▼▼▼

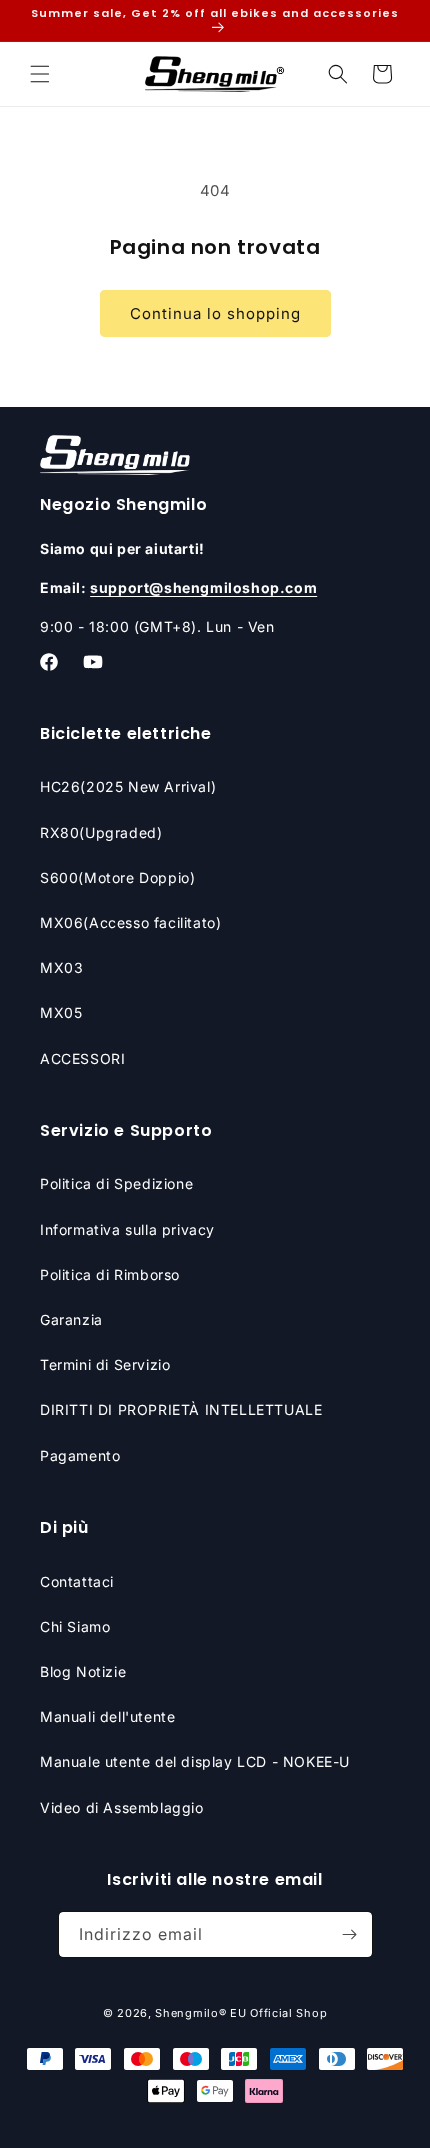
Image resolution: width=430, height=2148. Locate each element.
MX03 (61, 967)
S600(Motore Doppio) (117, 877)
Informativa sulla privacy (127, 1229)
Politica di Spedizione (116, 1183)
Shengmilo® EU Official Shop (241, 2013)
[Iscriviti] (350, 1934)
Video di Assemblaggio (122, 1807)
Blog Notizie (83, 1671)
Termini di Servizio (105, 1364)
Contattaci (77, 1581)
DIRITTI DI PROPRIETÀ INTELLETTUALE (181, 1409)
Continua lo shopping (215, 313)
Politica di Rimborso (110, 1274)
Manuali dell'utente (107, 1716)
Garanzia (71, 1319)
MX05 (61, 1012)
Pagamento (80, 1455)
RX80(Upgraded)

▲▲▲
▼▼▼

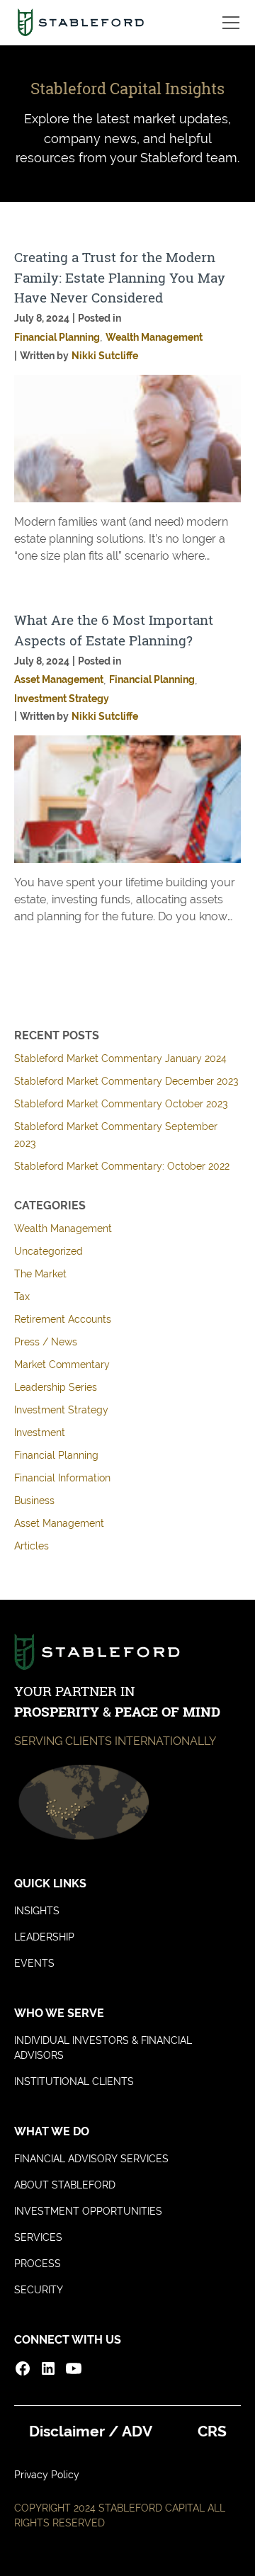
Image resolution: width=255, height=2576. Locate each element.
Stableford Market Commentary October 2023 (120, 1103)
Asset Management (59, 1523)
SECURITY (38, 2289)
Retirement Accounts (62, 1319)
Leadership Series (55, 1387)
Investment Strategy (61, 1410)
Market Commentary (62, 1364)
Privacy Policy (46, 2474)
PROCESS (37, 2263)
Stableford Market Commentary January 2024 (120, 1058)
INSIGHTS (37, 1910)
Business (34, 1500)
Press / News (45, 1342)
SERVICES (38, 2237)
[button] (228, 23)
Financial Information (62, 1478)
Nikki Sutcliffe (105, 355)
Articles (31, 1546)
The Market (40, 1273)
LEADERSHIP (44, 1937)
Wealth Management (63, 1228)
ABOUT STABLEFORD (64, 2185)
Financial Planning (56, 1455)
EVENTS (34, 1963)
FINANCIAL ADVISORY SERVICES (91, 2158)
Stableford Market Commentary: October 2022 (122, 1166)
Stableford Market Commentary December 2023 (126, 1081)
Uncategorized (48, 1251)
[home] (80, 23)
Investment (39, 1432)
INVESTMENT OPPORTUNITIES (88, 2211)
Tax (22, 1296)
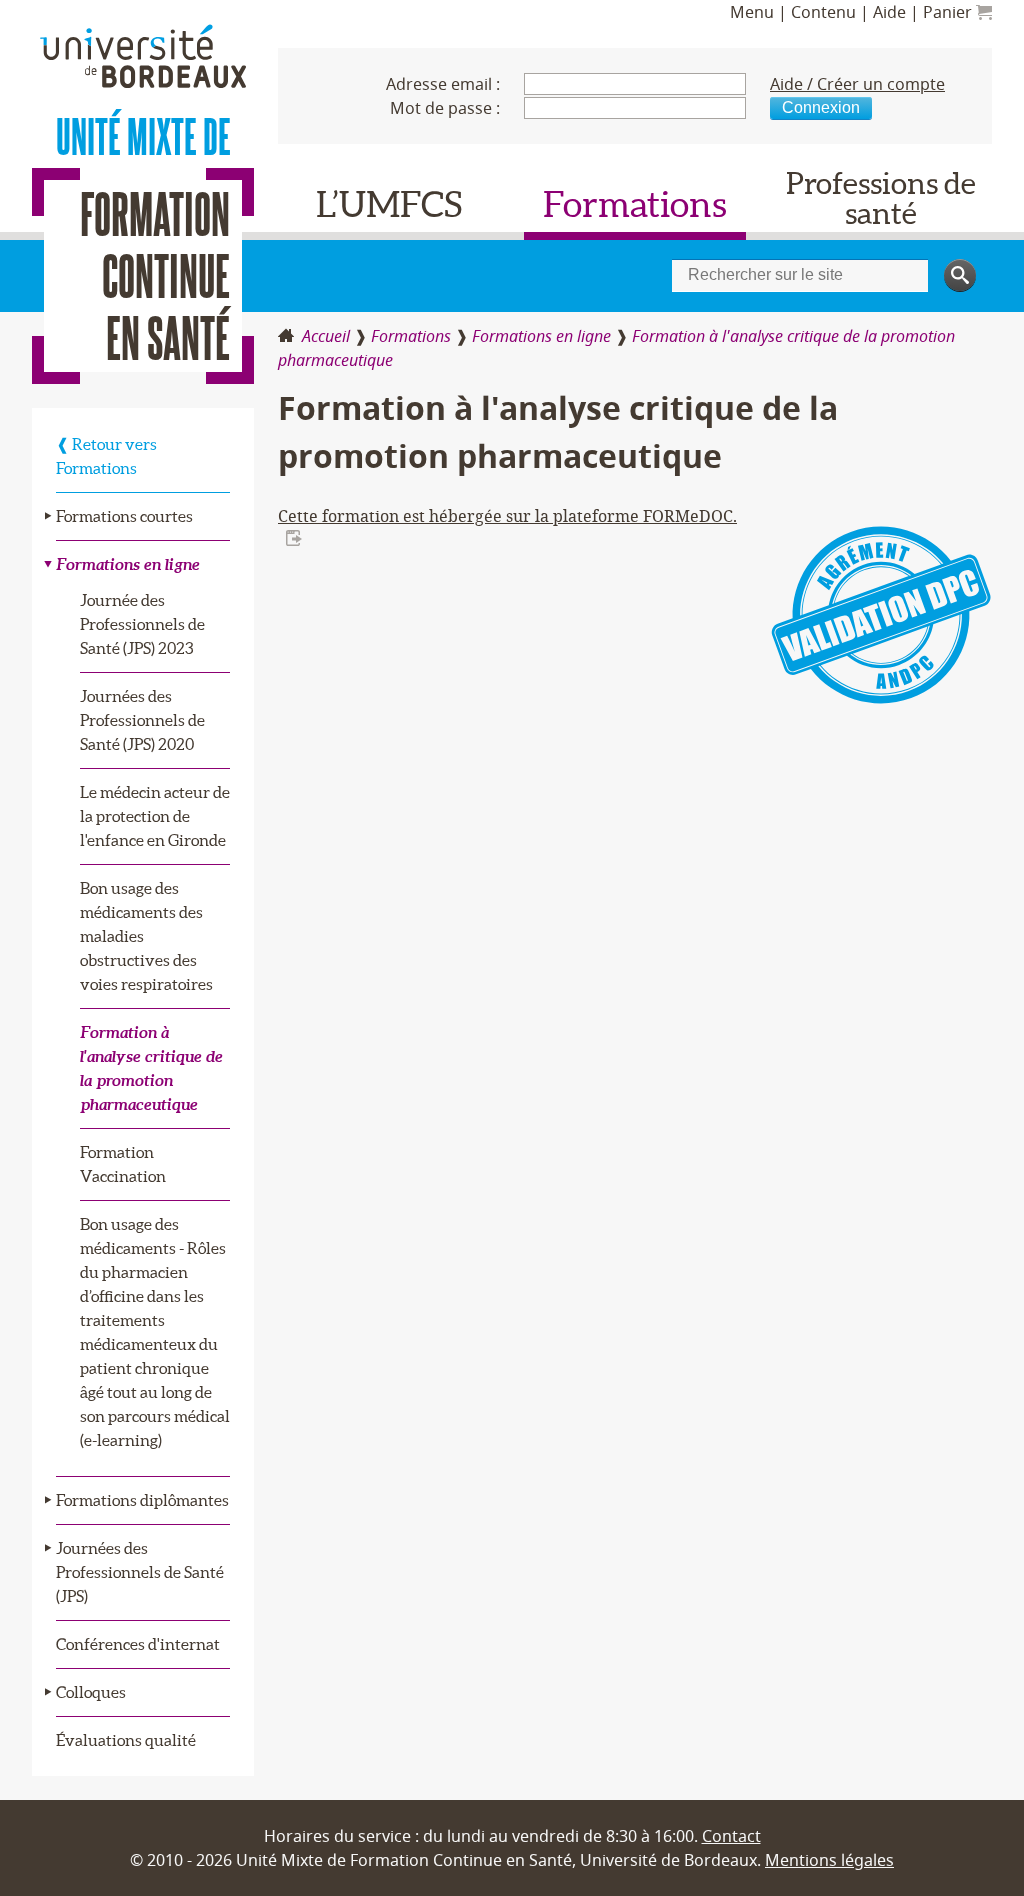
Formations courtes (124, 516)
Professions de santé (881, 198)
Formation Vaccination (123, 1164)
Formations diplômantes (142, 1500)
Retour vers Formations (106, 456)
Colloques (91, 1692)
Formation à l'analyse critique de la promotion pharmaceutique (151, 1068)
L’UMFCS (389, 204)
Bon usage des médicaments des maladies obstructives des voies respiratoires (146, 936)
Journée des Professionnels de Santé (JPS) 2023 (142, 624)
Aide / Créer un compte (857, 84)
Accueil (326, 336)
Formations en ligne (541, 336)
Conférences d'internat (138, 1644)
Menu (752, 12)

▲▲▲

• Work instruction: Among the entries above, the line containing "Video di Assemblaggio (122, 1807)", the line containing "RX80(Upgraded)", and all lines between them are to be restated word for word; nothing else belongs in the reply.

• Response below:
Video di Assemblaggio (122, 1807)
Blog Notizie (83, 1671)
Termini di Servizio (105, 1364)
Contattaci (77, 1581)
DIRITTI DI PROPRIETÀ INTELLETTUALE (181, 1409)
Continua lo shopping (215, 313)
Politica di Rimborso (110, 1274)
Manuali dell'utente (107, 1716)
Garanzia (71, 1319)
MX05 (61, 1012)
Pagamento (80, 1455)
RX80(Upgraded)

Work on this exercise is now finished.